:: Data for this exercise

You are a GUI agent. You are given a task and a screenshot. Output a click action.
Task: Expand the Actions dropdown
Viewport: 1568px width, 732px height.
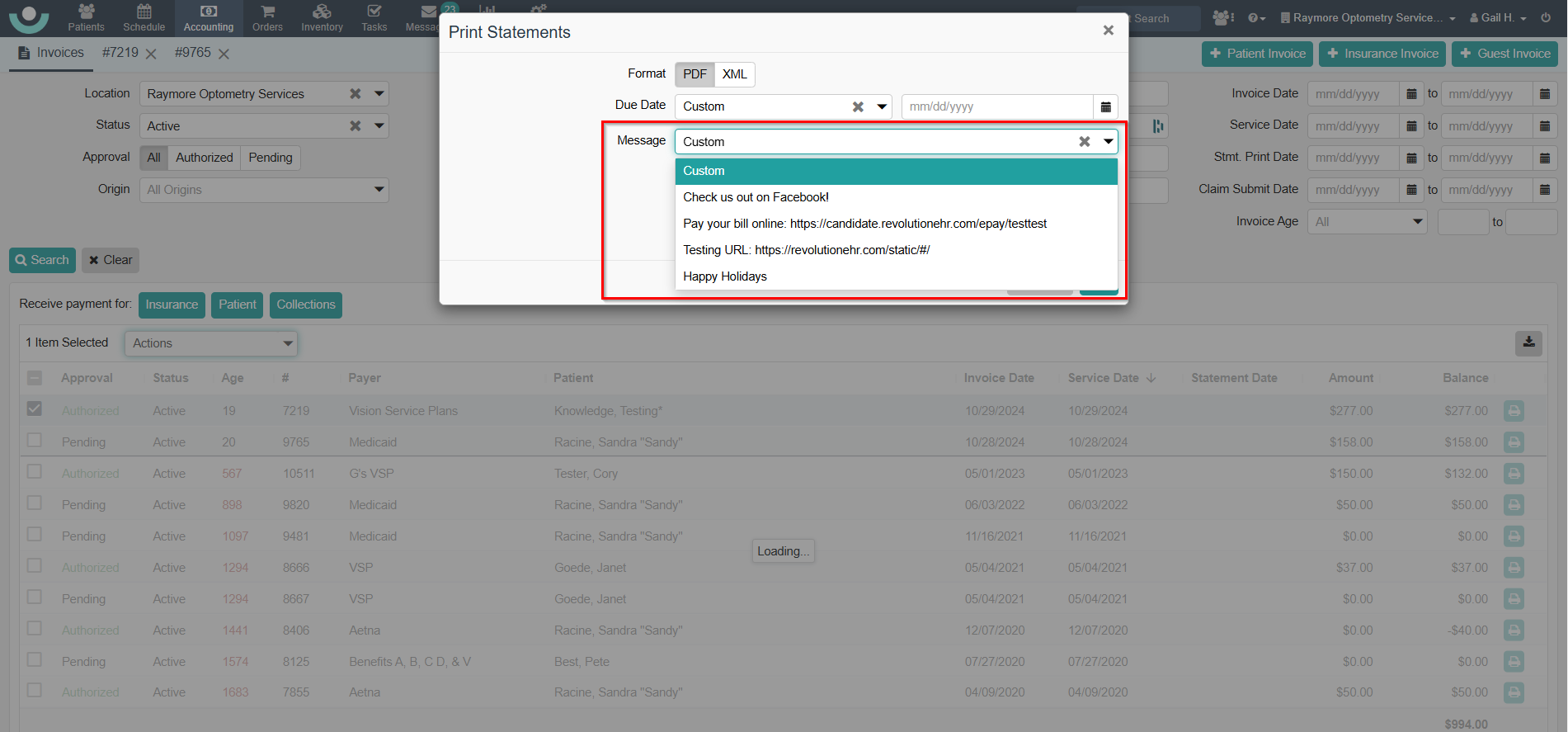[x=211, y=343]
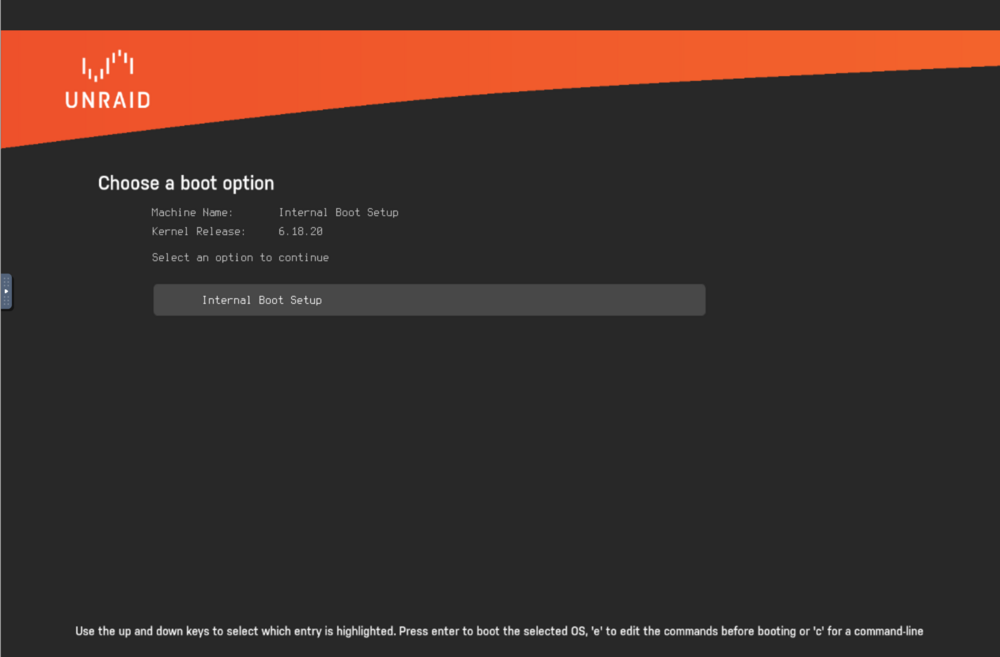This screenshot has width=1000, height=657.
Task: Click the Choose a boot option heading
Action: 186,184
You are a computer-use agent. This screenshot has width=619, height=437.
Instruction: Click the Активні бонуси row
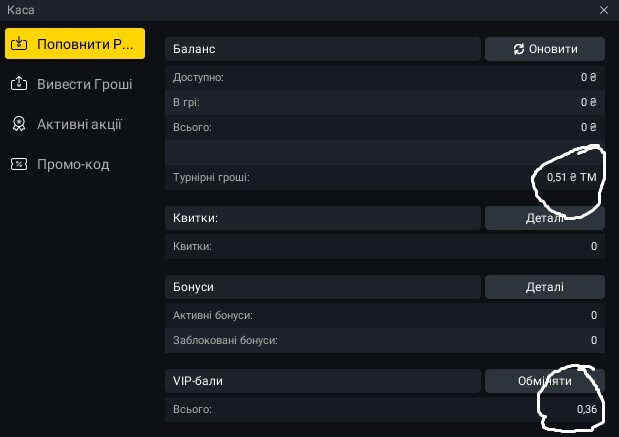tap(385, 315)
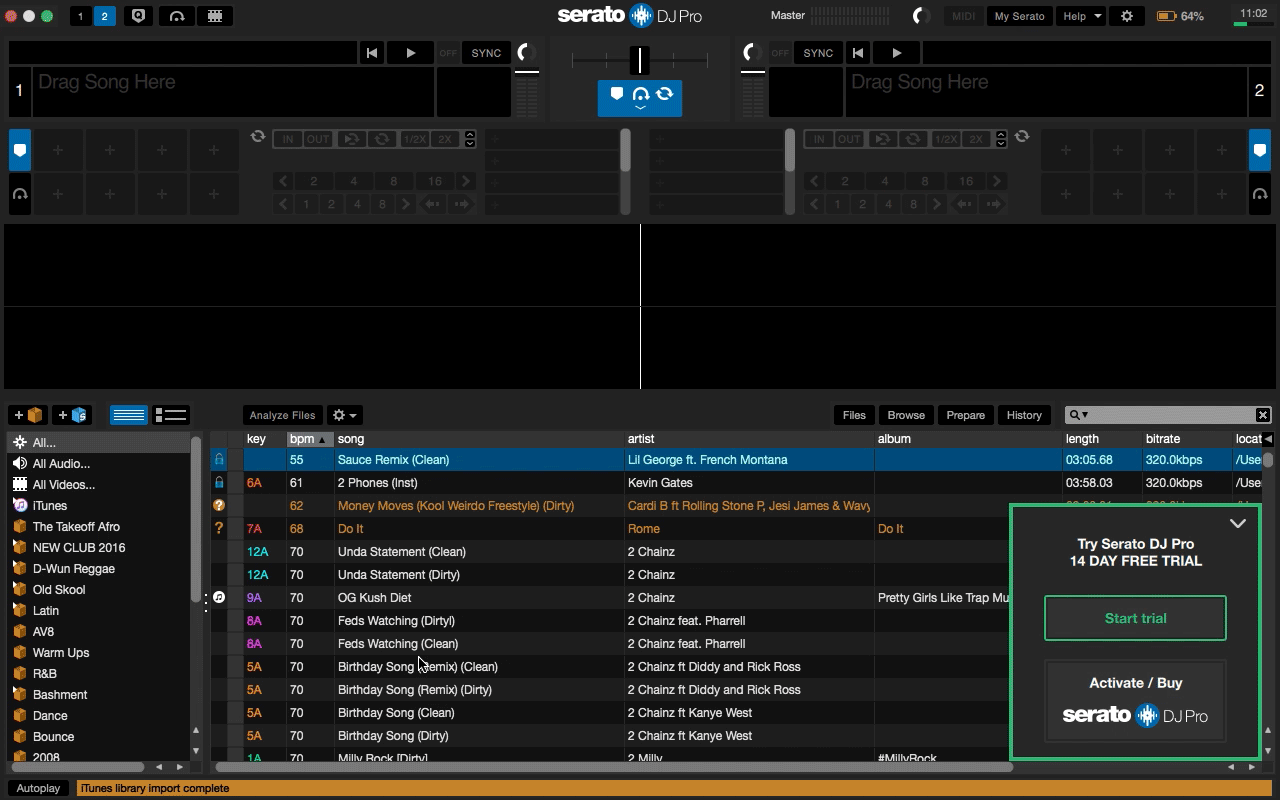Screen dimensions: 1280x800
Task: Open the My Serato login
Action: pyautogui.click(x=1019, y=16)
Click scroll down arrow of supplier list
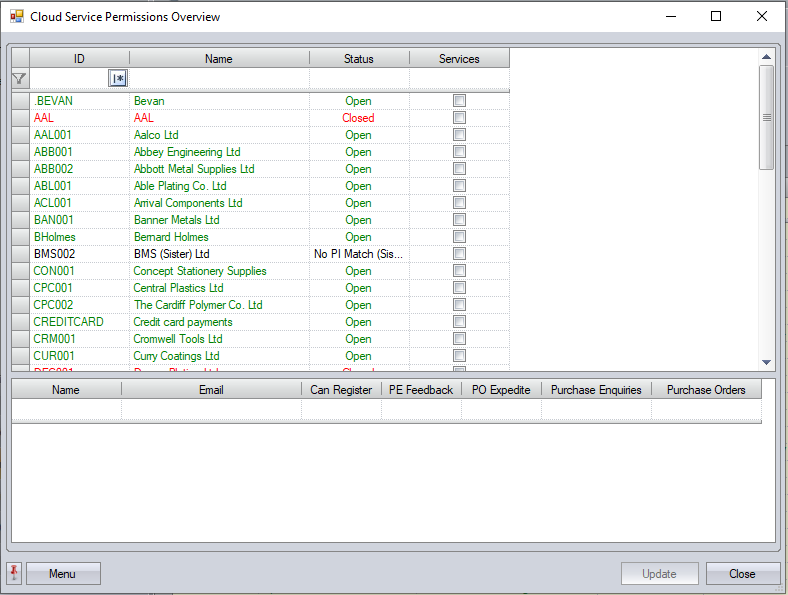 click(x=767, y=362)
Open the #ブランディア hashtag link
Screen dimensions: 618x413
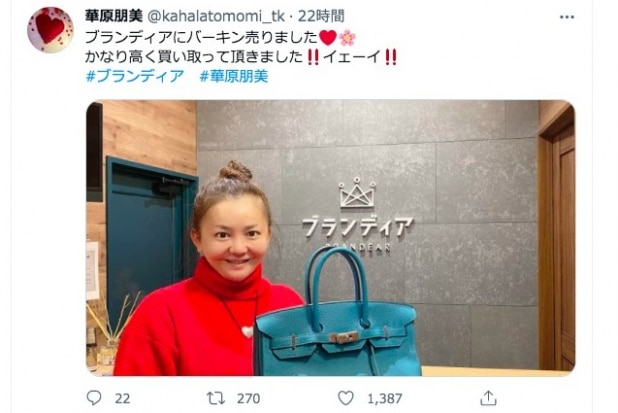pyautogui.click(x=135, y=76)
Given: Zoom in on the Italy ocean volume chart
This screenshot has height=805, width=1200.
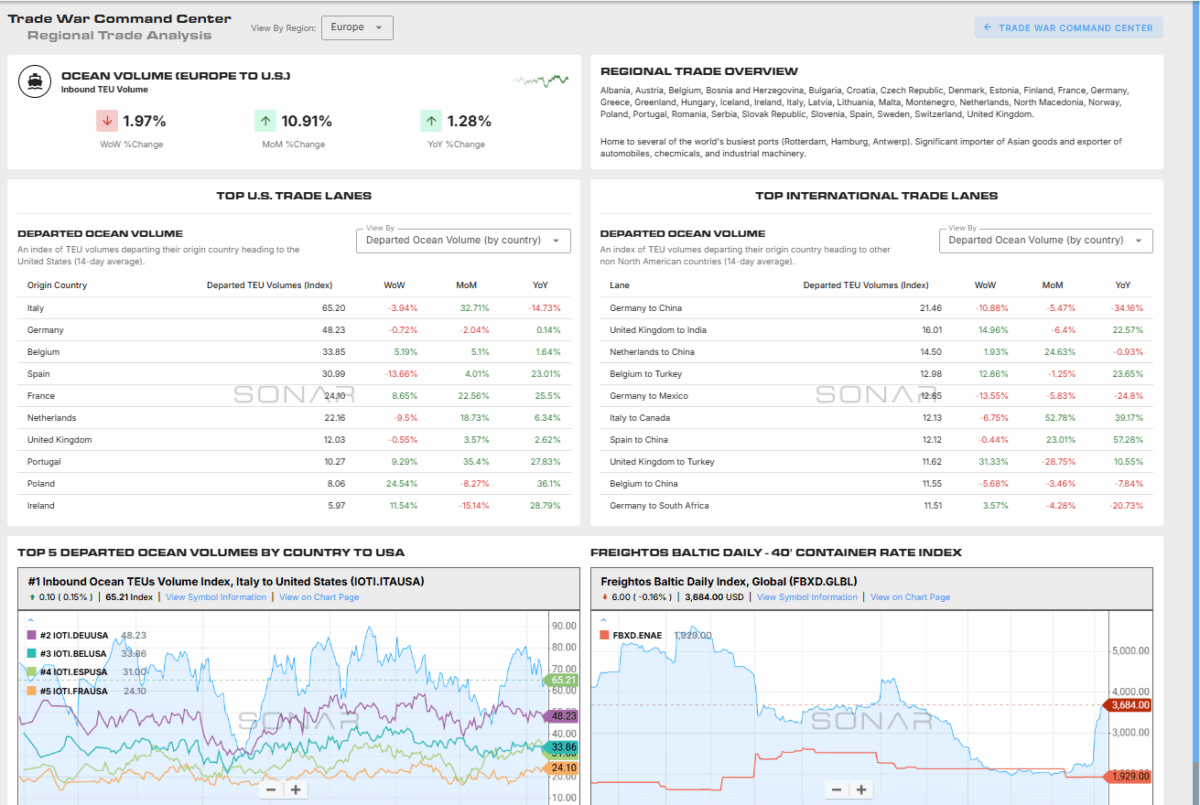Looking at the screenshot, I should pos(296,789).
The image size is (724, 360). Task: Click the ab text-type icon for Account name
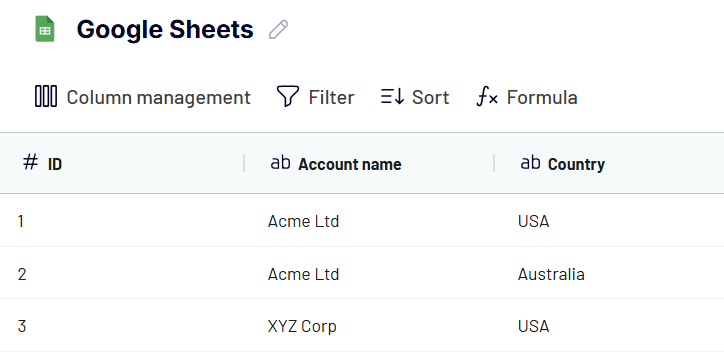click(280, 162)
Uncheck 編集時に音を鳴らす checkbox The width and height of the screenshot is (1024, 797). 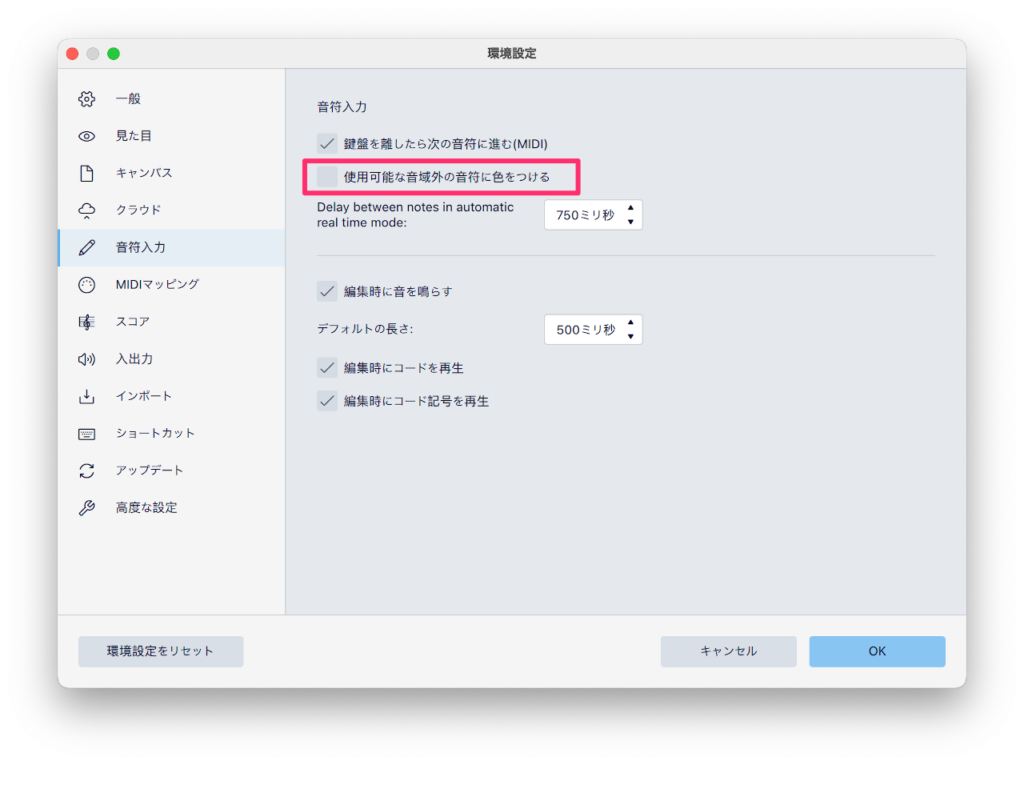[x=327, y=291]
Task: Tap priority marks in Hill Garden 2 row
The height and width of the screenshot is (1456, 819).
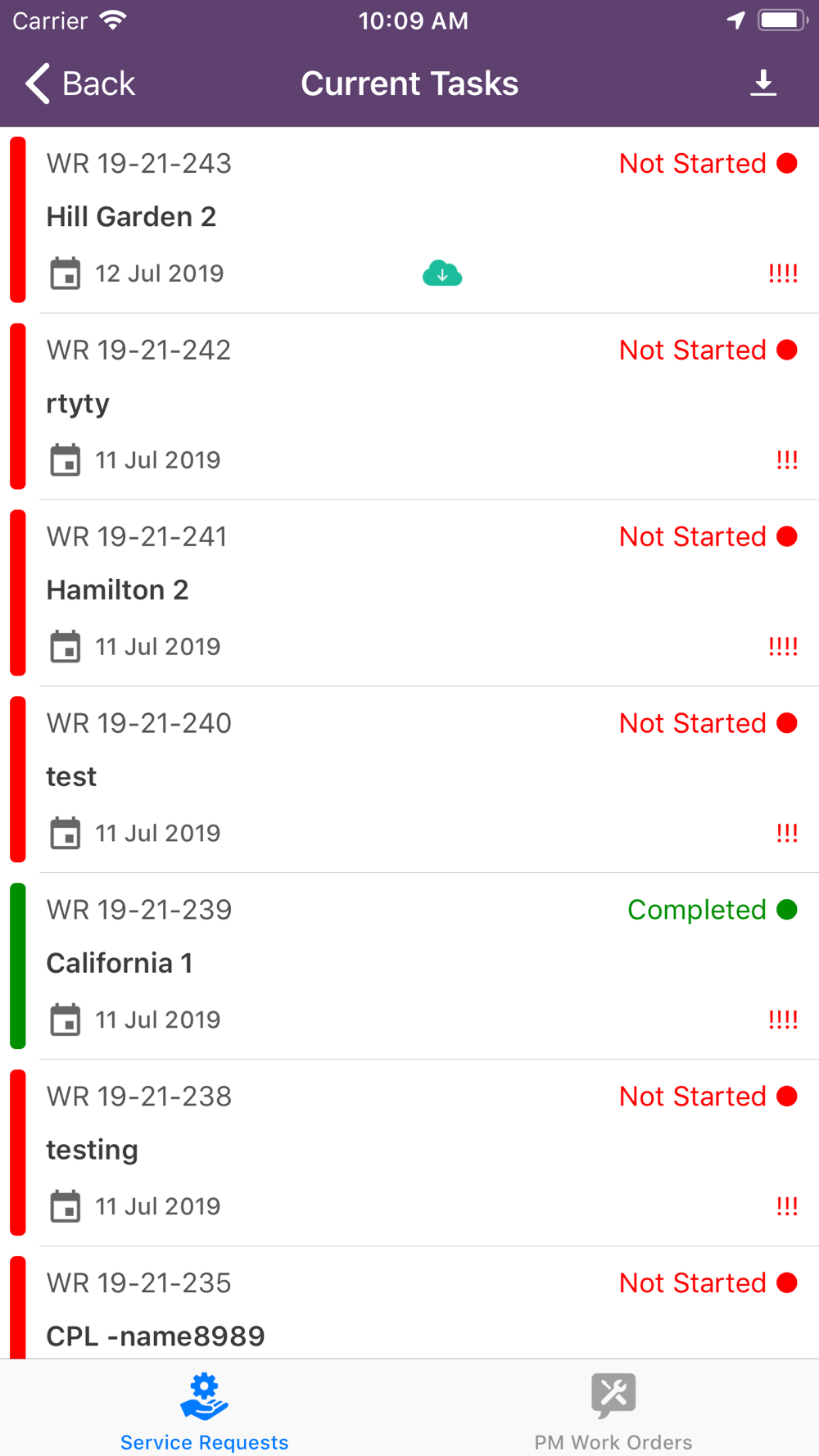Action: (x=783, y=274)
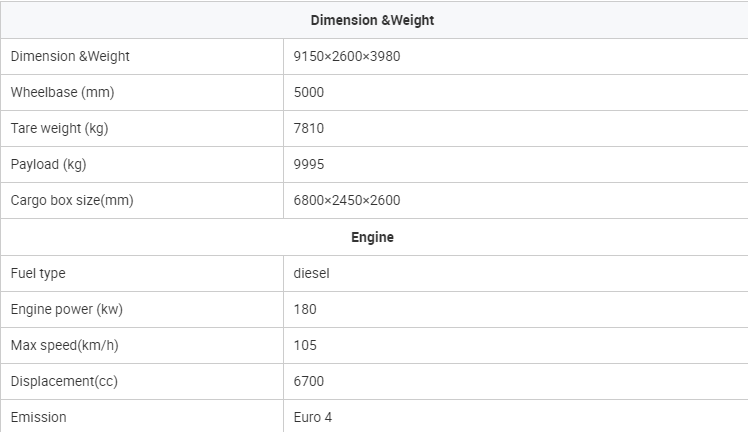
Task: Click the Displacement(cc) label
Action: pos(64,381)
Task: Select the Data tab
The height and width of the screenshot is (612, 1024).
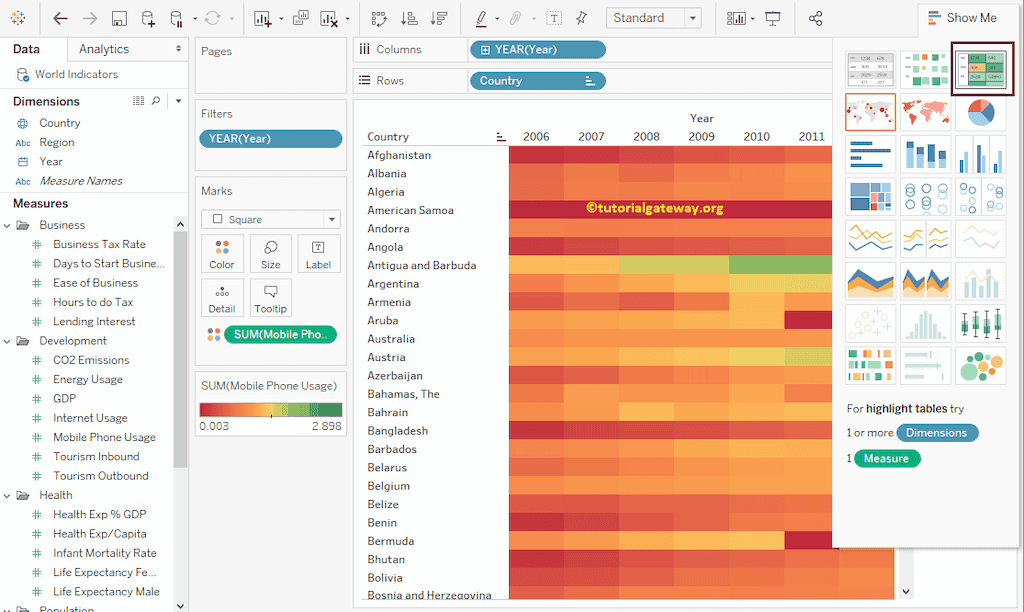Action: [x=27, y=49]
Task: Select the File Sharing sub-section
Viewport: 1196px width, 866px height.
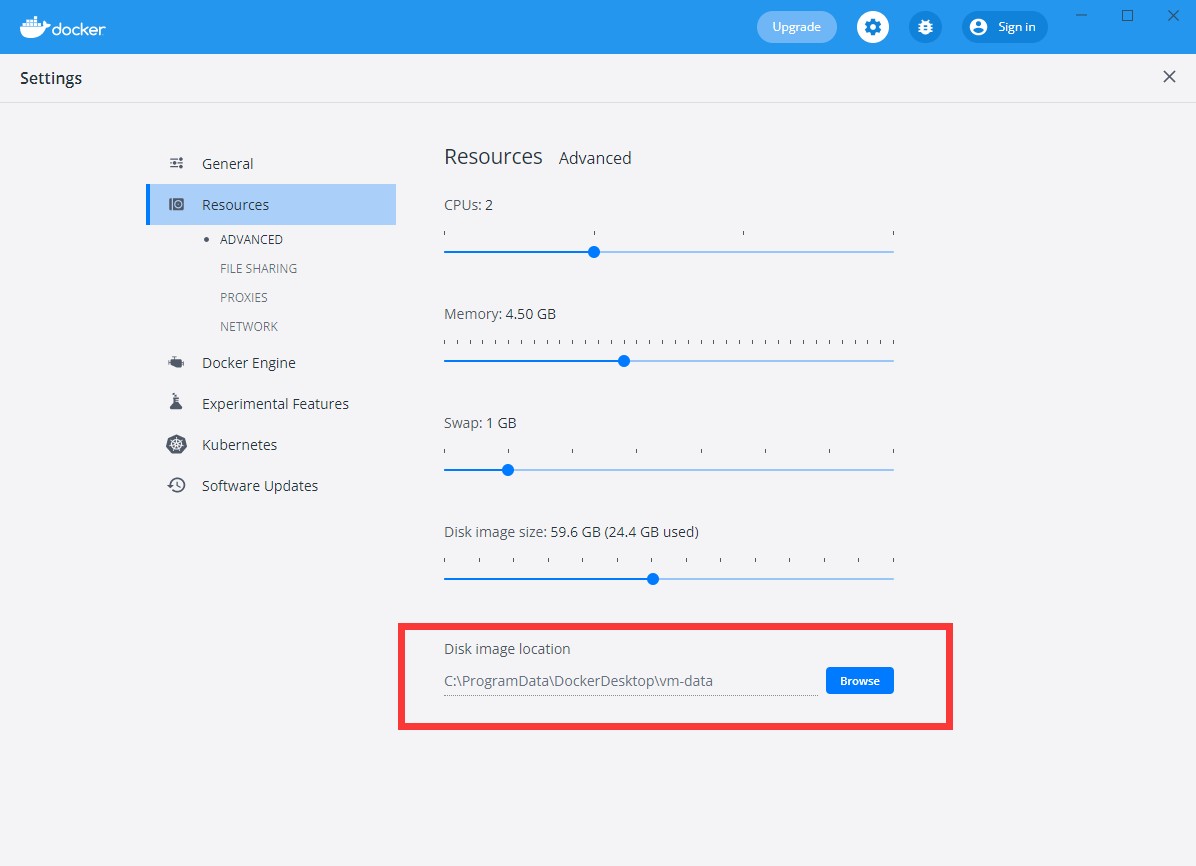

::::

From the line containing "Task: Tap priority marks in Hill Garden 2 row" down to the last line of the data, print every line exactly and nothing else. Pictures stay out of the copy.

Task: Tap priority marks in Hill Garden 2 row
The height and width of the screenshot is (1456, 819).
Action: (x=783, y=274)
Task: Click the Displacement(cc) label
Action: pos(64,381)
Task: Select the Data tab
The height and width of the screenshot is (612, 1024).
Action: [x=27, y=49]
Task: Select the File Sharing sub-section
Viewport: 1196px width, 866px height.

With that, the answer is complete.